**TASK INSTRUCTIONS**
1. From the article below about the Difficult Conversation Series, extract the part that opens with the words containing "Tickets are $30" and closes with "website to register.", copying it word for word.
2. In the article below about the Difficult Conversation Series, which session will not be recorded?
3. Using the article below about the Difficult Conversation Series, say whether each statement agrees with it, answering yes or no and quoting the deciding words: (a) The series consists of six virtual workshops. (b) Ticket holders get access to recordings of all six sessions. (c) Katie Ranney is the current president of the Conflict Resolution Alliance.

**TEXT EXCERPT**
----

The presence of racism in conflict resolution; perception and judgment when opinions on issues differ; and mastering conflict creatively. These are some of the topics that will be discussed in a forum series co-sponsored by the Spark M. Matsunaga Institute for Peace and Conflict Resolution in the University of Hawaiʻi at Mānoa College of Social Sciences.
The “Difficult Conversation Series” is a set of six virtual workshops designed to address tough topics that may be discussed in personal and professional environments.
“We hope that the viewers will feel better prepared to have difficult conversations in their own professional and personal lives,” said José Barzola, educational specialist and affiliate faculty at the Matsunaga Institute for Peace. “It is normally when we lean into our discomfort that we can grow personally and further develop our skill sets on how best to respect and interact with each other.”
Barzola added, “The goals of the Matsunaga Institute fits perfectly with the intent of the series, as we emphasize critical thinking and collaboration to develop leaders who will address contemporary and complex issues.”
Tickets are $30 and will include admission to the six events, access to recordings of sessions 1–4 and 6 (session 5 will not be recorded), and membership to Hawaiʻi nonprofit organization Conflict Resolution Alliance (CRA) through December 31, 2021. Visit the series website to register.
“Each workshop in this series addresses a different facet of any peacebuilder’s life and career, so they can improve themselves and their communities’ conversations and work,” said Katie Ranney, CRA president-elect, and UH Mānoa alumna with a master’s in communication and graduate certificate in conflict resolution from the Matsunaga Institute for Peace.

----

**RAW DATA**
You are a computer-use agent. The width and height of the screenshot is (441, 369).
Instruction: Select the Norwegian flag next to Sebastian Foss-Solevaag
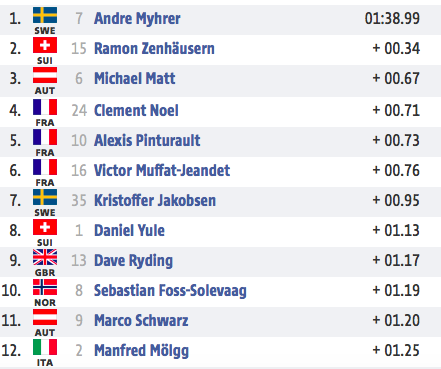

----

**RESULTS OF THE EXERCISE**
1.
Tickets are $30 and will include admission to the six events, access to recordings of sessions 1–4 and 6 (session 5 will not be recorded), and membership to Hawaiʻi nonprofit organization Conflict Resolution Alliance (CRA) through December 31, 2021. Visit the series website to register.

2. Session 5.

3.
(a) Yes: "a set of six virtual workshops"
(b) No: "access to recordings of sessions 1–4 and 6 (session 5 will not be recorded)"
(c) No: "Katie Ranney, CRA president-elect"